Faron leur laissa la chambre et s’installa sur le canapé du salon. Et ils passèrent la nuit l’un contre l’autre. Ils ne prirent guère le temps de dormir, dormir n’était pas important. Ils vécurent cette nuit-là leurs plus beaux instants. Laura riait sans cesse, et Pal lui répétait « Tu vois comme je t’aime ! Tu vois comme j’ai tenu mes promesses ! » Et elle se blottissait contre lui, elle le serrait du plus fort qu’elle pouvait. Il n’y avait plus de guerre.
— Laura, il faut faire des projets, Gros dit que rêver, c’est vivre.
Elle battit des mains, la tête posée contre sa poitrine.
— Faisons des projets ! Faisons-en vite !
Contemplant une ombre au plafond qui ressemblait à la carte de l’Europe, ils décidèrent de partir.
— Regarde, voilà où nous pourrions aller. La Suède. Tout en haut, tout au Nord. Les lacs, les grandes forêts, et surtout personne.
— Pas le Nord, supplia Laura. Le Nord, c’est trop Nord.
— Pas le Nord. Alors où veux-tu aller ? Dis-moi, et je te suivrai. Je te suivrai n’importe où.
Elle l’embrassa. Dans un angle du plafond, ils trouvèrent la carte du monde, puis celle de l’Amérique.
— Je veux aller en Amérique ! s’écria-t-elle. Partons en Amérique ! Partons vite, je crois que la guerre ne finira jamais.
Ils fixèrent l’Amérique.
— Je veux la Californie pour le soleil, dit Laura, ou plutôt Boston, pour les universités. Oui, Boston. Mais parfois, il fera froid.

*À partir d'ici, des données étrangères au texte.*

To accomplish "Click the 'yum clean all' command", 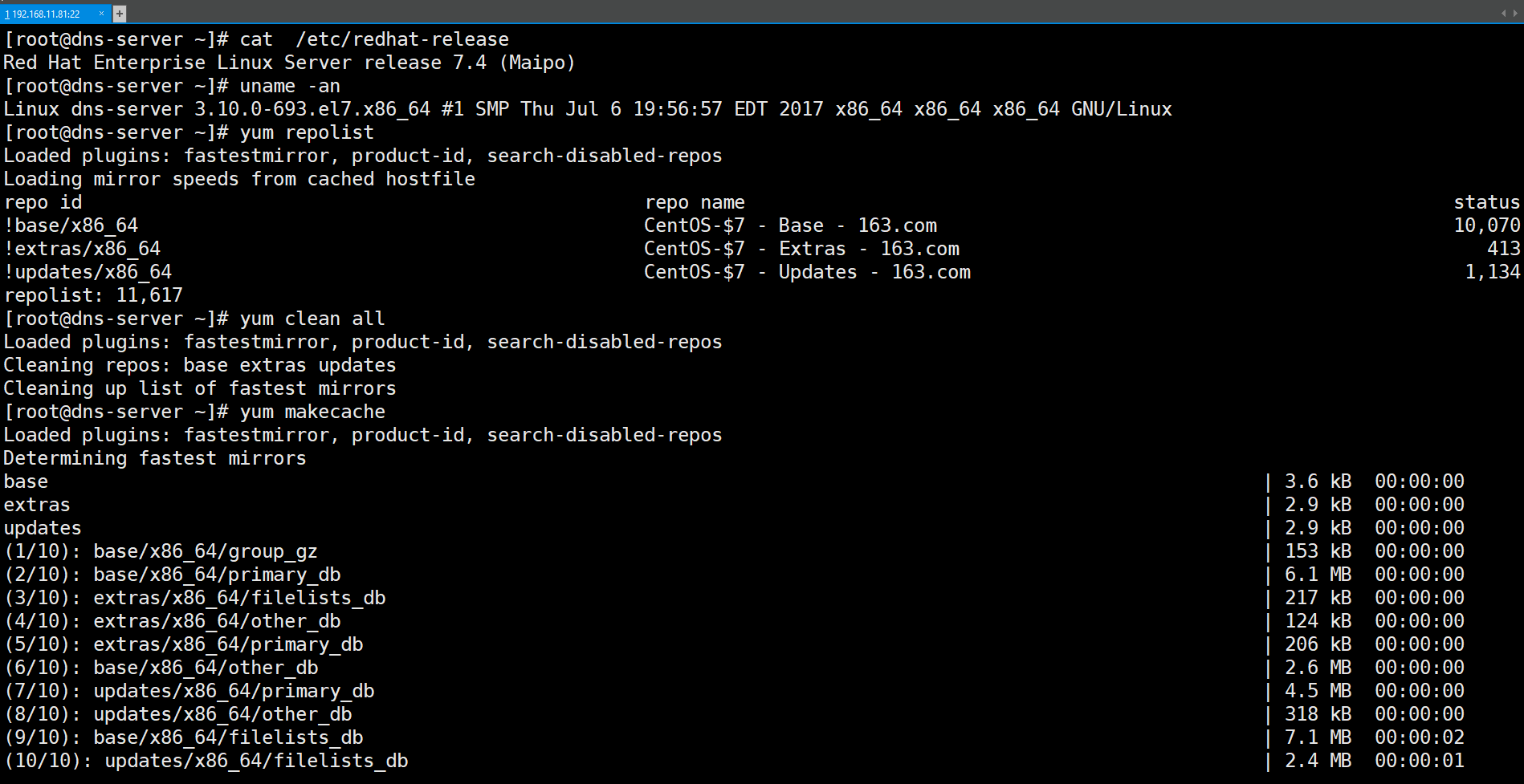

— Lorsqu’il fera froid, nous serons ensemble.
Elle sourit.
— Alors ce sera Boston. Raconte-moi, Pal, raconte-moi quand nous serons à Boston.

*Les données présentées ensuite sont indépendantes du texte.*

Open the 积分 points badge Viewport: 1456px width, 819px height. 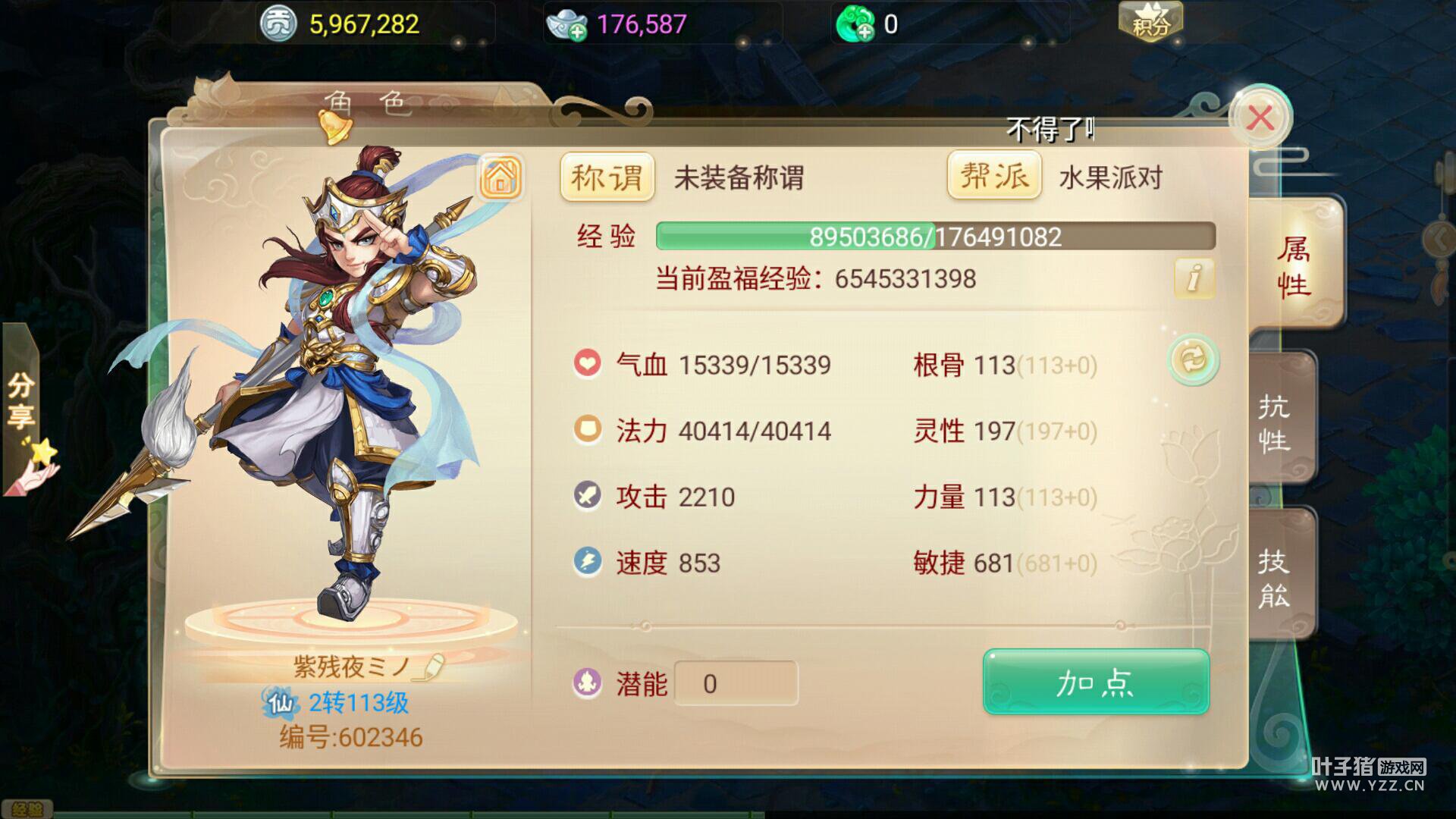click(x=1150, y=21)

Le fils prit une voix profonde de conteur.
— À Boston, nous serons heureux. Nous vivrons dans une maison en pierres rouges, avec nos enfants et notre chien. Georges.
— Georges, c’est un de nos enfants ?
— Non, c’est le chien. Un gentil chien, plein de poils et de tendresse. Lorsqu’il sera trop vieux et qu’il mourra, nous l’enterrerons dans le jardin. Et nous le pleurerons comme nous avons pleuré les Hommes.
— Ne parle pas de la mort du chien, c’est trop triste ! Parle des enfants ! Seront-ils beaux ?
— Ce seront les plus beaux enfants du monde. Nous serons une belle famille, une grande famille. Il n’y aura plus de guerre et plus d’Allemands.
Il y eut un silence.
— Pal ?
— Oui ?
— Je veux partir.
— Moi aussi.
— Non. Je veux vraiment partir. Désertons ! Désertons ! Nous en avons déjà assez fait ! Nous avons donné deux ans de notre vie, il est temps de la reprendre.
— Et comment donc ?
— En partant d’ici. On reprend une filière, on dit que notre couverture a été grillée et on rentre en Angleterre. Nous irons à Portsmouth sans prévenir personne, on prendra le paquebot pour New York. Nous avons nos économies à la banque, nous avons largement assez d’argent pour des billets. Assez même pour nous installer là-bas.
Pal réfléchit un instant. Pourquoi ne partirait-il pas ? À cause de son père. Jamais il ne laisserait son père. Mais il serait en sécurité à Genève. Ou alors il pourrait venir avec eux en Amérique. Il lui offrirait le billet d’ailleurs, paquebot première classe ! Ce serait un si beau cadeau ! Un cadeau pour rattraper les deux anniversaires qu’il avait manqués. Oui, ils partiraient tous ensemble, ils iraient se cacher en Amérique. Pour s’aimer. Mais si son père ne voulait pas partir ? Demain, il lui proposerait Genève ou l’Amérique. Il devrait choisir. C’était peut-être ça, la révolte.